Minimart man's case against condo deemed 'hopeless'

Minimart man's case against condo deemed 'hopeless'

A minimart operator who spent five years trying to sue the management of the condo where his store was based has seen his bid dismissed as "hopeless" by the Court of Appeal.

Mr Sambasivam Kunju, 48, ran Nim Minimaart at the Nim Garden condominium in Yio Chu Kang. He first tried to sue its management in 2009, alleging breach of a licence agreement after it failed to extend the lease for an additional year.

The case was first heard in the District Court where it was settled after three days. Mr Sambasivam later appealed to the High Court claiming he was put under pressure to settle the case.

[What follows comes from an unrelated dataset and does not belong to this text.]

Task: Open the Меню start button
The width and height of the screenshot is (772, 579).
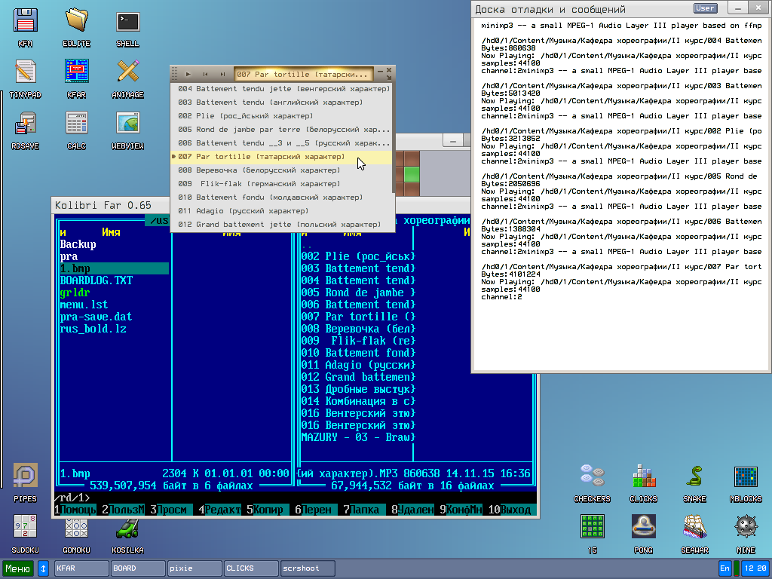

The High Court ordered it to be reheard by the District Court in December 2009. Lasting eight days, this case was also dismissed as the judge ruled there had been no breach of contract. A High Court appeal last year also failed.

Mr Sambasivam then missed a deadline to seek permission from the High Court judge to appeal further to the apex court. He applied for a time extension but this was turned down by the High Court.

The Appeal Court has now dismissed his application for a declaration on whether he needed permission or leave to appeal against the High Court's decision. It said he had not adhered to correct procedures and deadlines, and it had no jurisdiction to go around the law to further help him.

In judgment grounds released last week, the Court of Appeal made clear that Mr Sambasivam had ample opportunities to air his claims and was not suffering from "any want of access to justice".

"There was a chameleon-like character to the way the nature of (Mr Sambasivam's) action developed to suit the circumstances," wrote Chief Justice Sundaresh Menon. "Whichever guise this case took, it was evident... that (his) was ultimately a hopeless cause."

The appeal court added that even if it was empowered to extend the time so Mr Sambasivam could take up the case again, "we cannot see that it would have been anything other than one more futile step".

The court said it issued the decision grounds to "clarify any perceived ambiguity in the law and... in the hope that this might help put an end to to this litigation".